Leea stopped at the west gate and signed that it should be opened. She looked into Skafloc’s eyes with a withdrawn blind gaze.
“From here you must make your own way,” she said softly. “Know you what to do?”
“Somehow,” he answered, “I must find the giant Bolverk and make him bring it form anew for me.”
“Bolverk-evil-worker-his very name is a warning. I have begun to guess what sword this is and why no dwarf would dare reforge it.” Leea shook her head. “I know that stubborn set to your jaw, Skafloc. Not all the hosts of hell shall stop you—only death, or the loss of your will to fight. But what of your dear Freda on this quest?” She sneered the last words.
“She will come along, though I will try to persuade her to shelter.” Skafloc smiled in pride and love. The dim dawn-light touched his hair with frosty gold. “We are not to be parted.”
“No-o-o. However, as to finding the giant, who can tell you the way?”
Skafloc’s face bleakened. “It is not a good thing to do,” he said, “but I can raise a dead man. The dead know many things, and Imric taught me the charms to wring speech from diem.”
“Yet it is a desperate deed, for the dead hate that breaking of their timeless sleep, and wreak vengeance for it. Can you stand against a ghost?”
“I must try. I think my magic will be too strong for it to strike at me.”
“Perhaps not at you, but—” Leea paused before going on slyly: “That would not be as terrible a revenge anyway as what it could work through-say-Freda.”
She watched the blood drain from his cheeks and lips. Her own went whiter. “Do you care for the girl that much?” she whispered.
“Aye. More,” he said thickly. “You are right, Leea. I cannot risk it. Better Alfheim should fall than-than—”
“No, wait! I was going to give you a plan. But I would ask you one thing first.”
“Hurry, Leea, hurry!”
“Only one thing. If Freda should leave you—no, no, do not stop to tell me she won’t, I merely ask-if she should, what would you do?”

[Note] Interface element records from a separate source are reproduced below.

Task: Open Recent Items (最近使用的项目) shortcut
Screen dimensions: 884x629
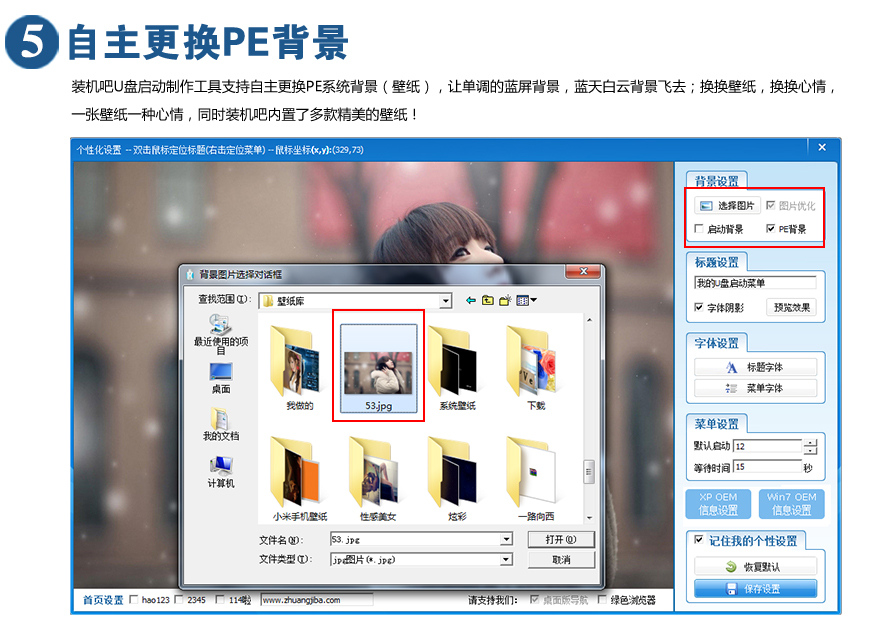Action: coord(219,325)
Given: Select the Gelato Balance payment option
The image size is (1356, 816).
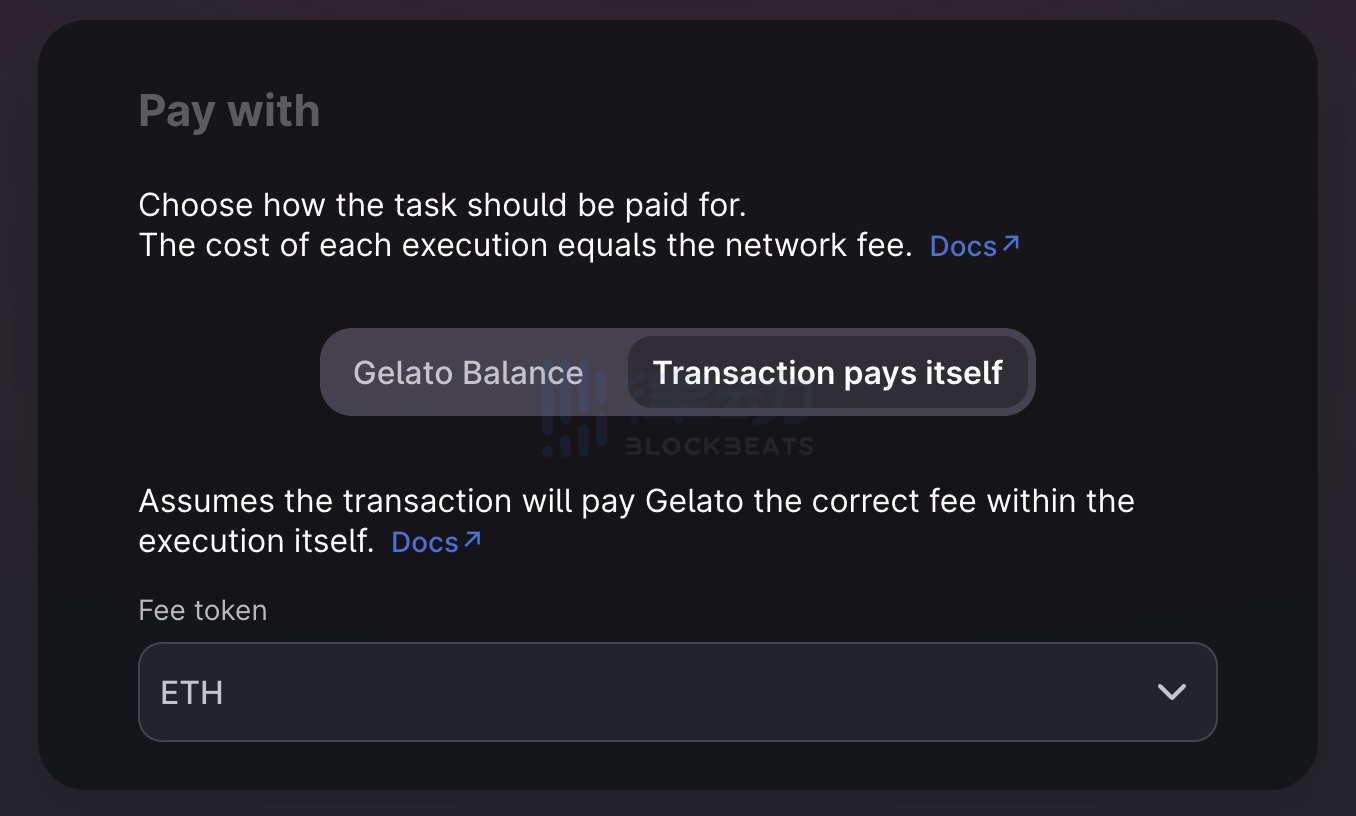Looking at the screenshot, I should point(468,373).
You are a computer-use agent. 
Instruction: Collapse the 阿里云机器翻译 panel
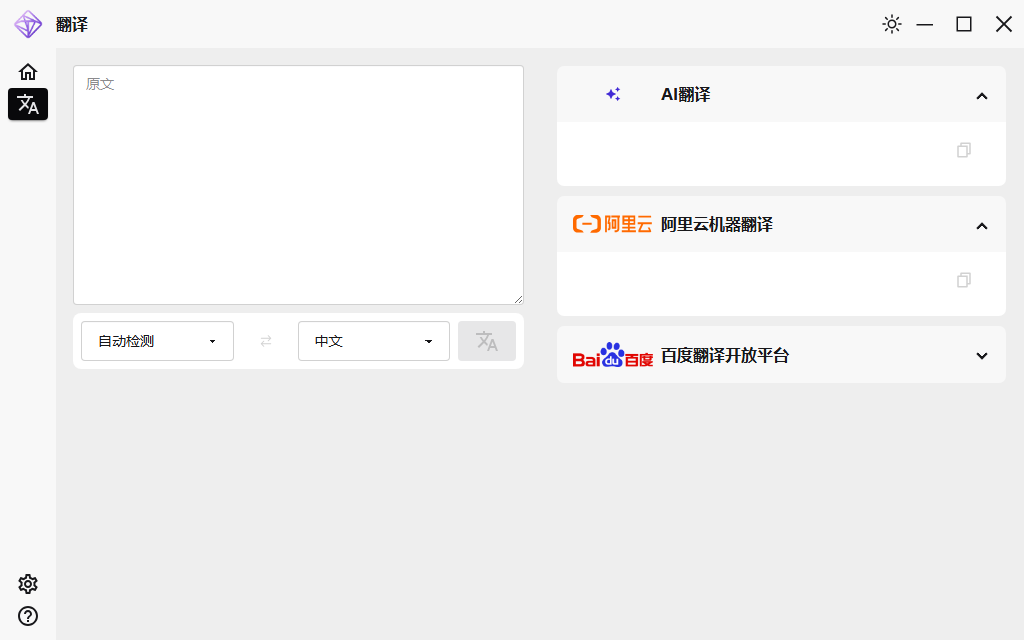pyautogui.click(x=982, y=226)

“I know not. I cannot dream of that.”
“Perhaps-win the war and come back here? Become elf again?”
“Belike. I know not. Hurry, Leea!”
She smiled her cat-smile. Her eyes rested dreamy upon him. “I was simply going to say this,” she told him, “that instead of raising just any dead man, call on those who would be glad to help you and whose own revenge you would be working. Has not Freda a whole family, slain by Valgard? Raise them, Skafloc!”
For a moment he stood moveless. Then he dropped the sword-bundle, swept Leea into his arms, and kissed her with numbing power. Grabbing anew the burden, he sprang through the gate and rushed into the forest.

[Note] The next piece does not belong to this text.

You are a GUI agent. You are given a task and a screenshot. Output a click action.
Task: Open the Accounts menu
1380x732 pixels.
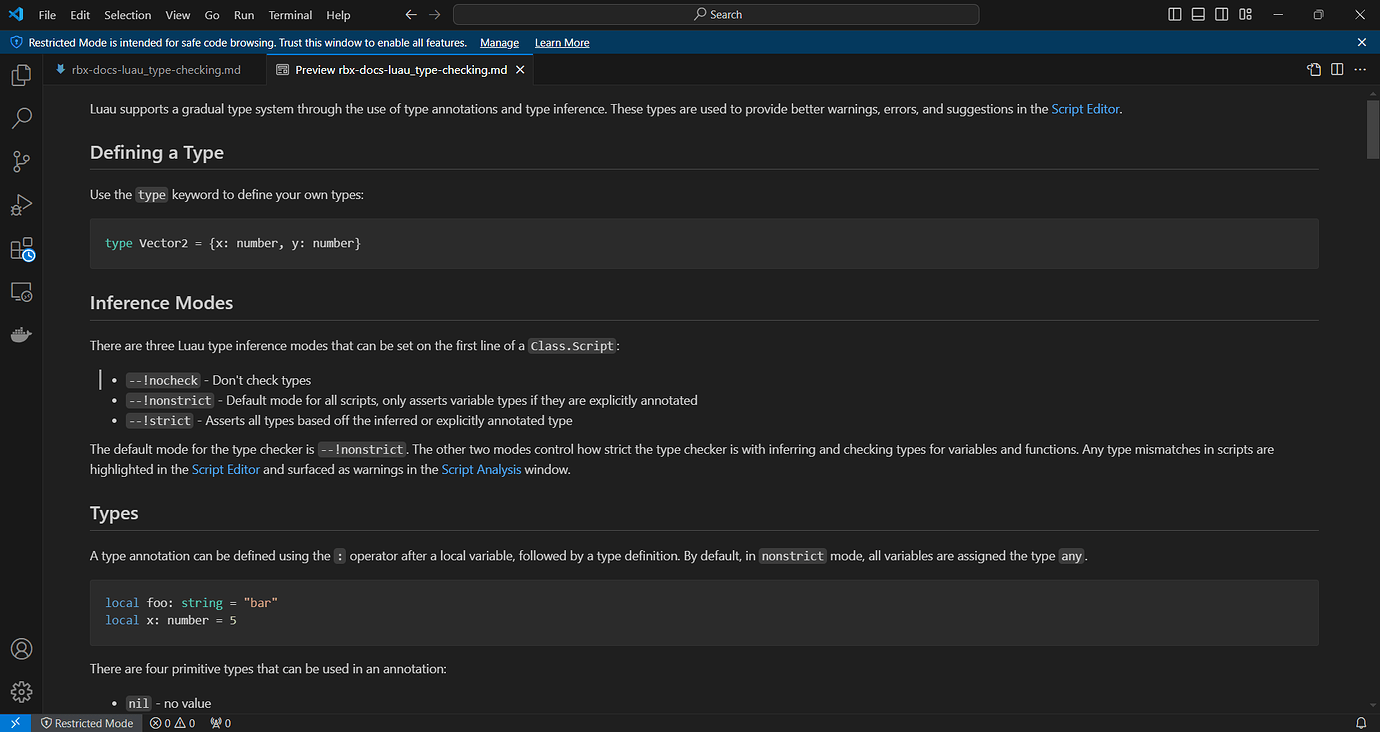pyautogui.click(x=21, y=648)
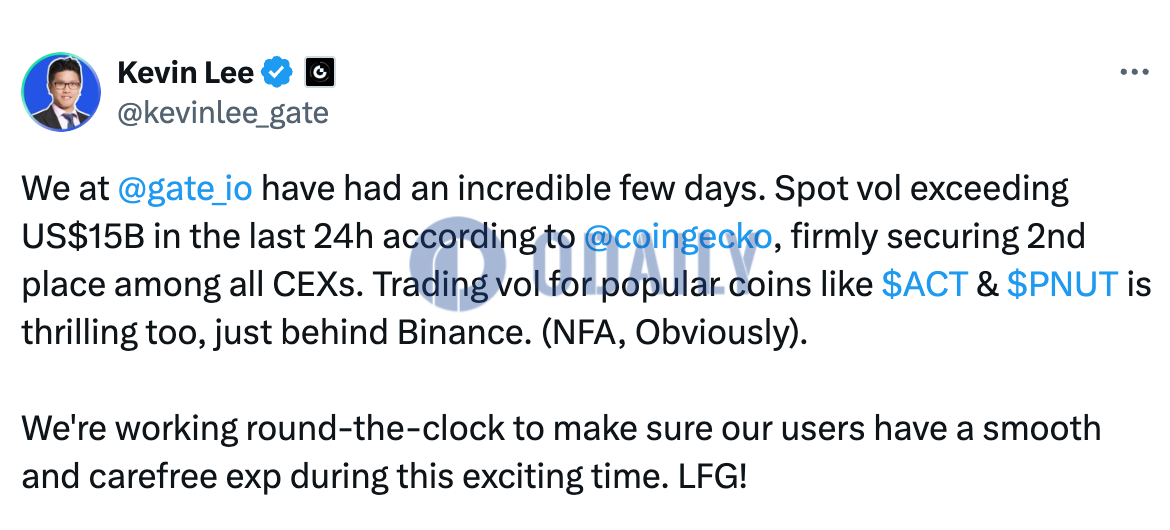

Leea stared after him, fingers on her tingling lips. If she was right about what sword that was, the same thing was about to happen that had happened aforetime. She began to laugh.

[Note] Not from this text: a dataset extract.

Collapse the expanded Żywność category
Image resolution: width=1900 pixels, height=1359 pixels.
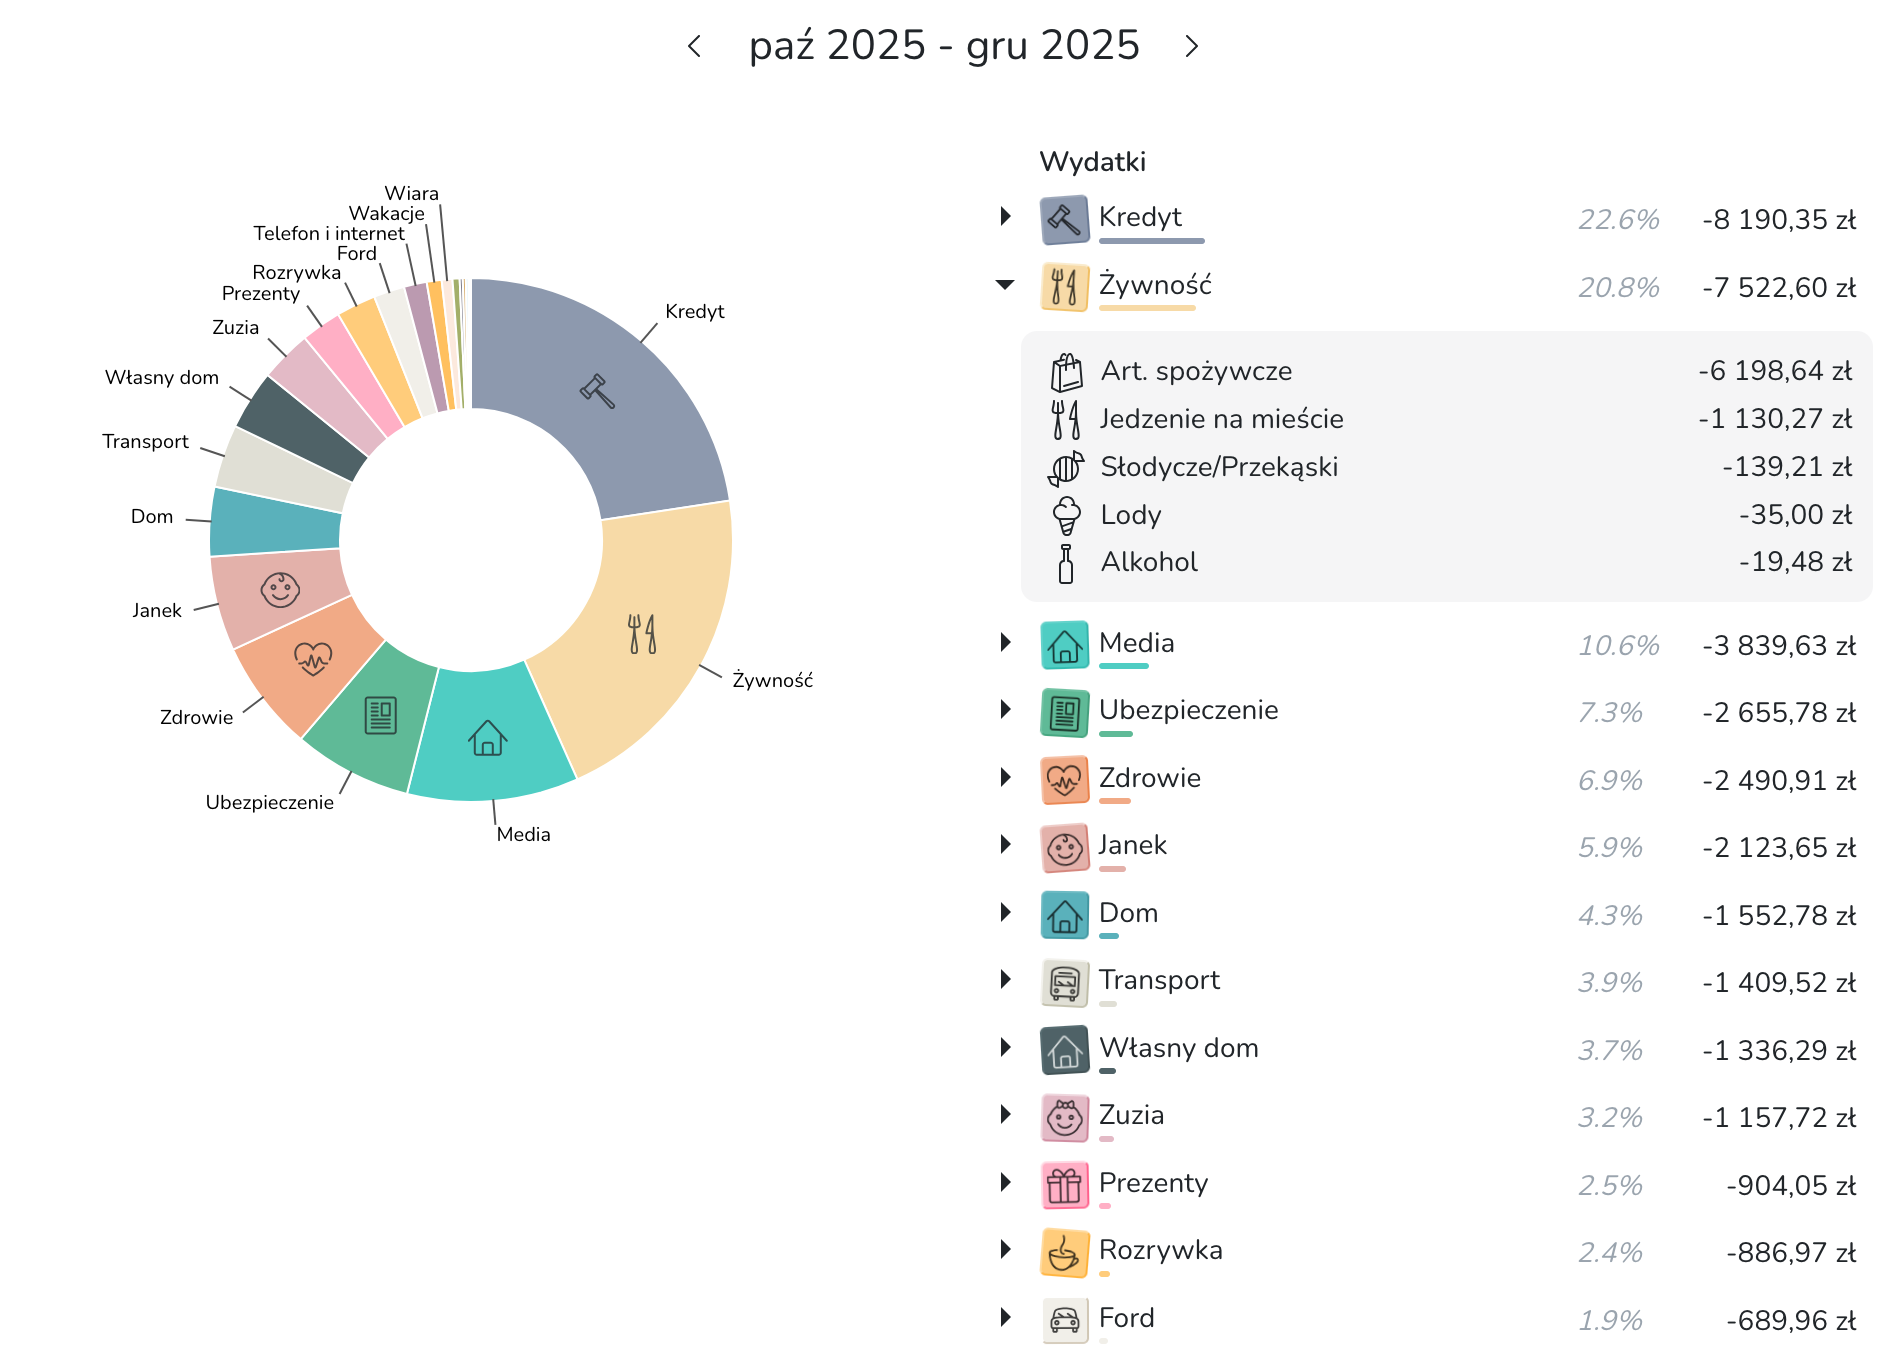1005,286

Valgard learned that his likeness had been seen within the castle. His leman, looking dazed and atremble, said forlornly that, something had cast a spell on her while she slept, so that she remembered naught. But there were tracks in the snow, and the troll hounds could follow dimmer trails than this.
At sunset, the earl led his warriors on horseback in pursuit.
Freda stood in her thicket, staring through the bare moon-ghostly woods towards Elfheugh.
She was cold on this second night of her waiting, so cold that it had long since passed feeling and become like a part of herself. She had huddled in the shelter among the horses, but they were cool and elfly, not the warm sweet-smelling beasts of home. Strangely, it was the thought of Orm’s horses that brought her loneliness back to her. She felt as if she were the last living creature in a world of nothing but moonlight and snow.
She dared not weep. Skafloc, Skafloc! Lived he yet?
A rising wind blew clouds ever thicker across the sky, so that the moon seemed to flee great black dragons which swallowed it and spewed it briefly back out. The wind wailed and roared around her, whipping her garb, sinking teeth into her flesh. Hoo, hoo, it sang, blowing a sudden sheet of snowdrift before it, white under the moon, hoo, halloo, hunting you!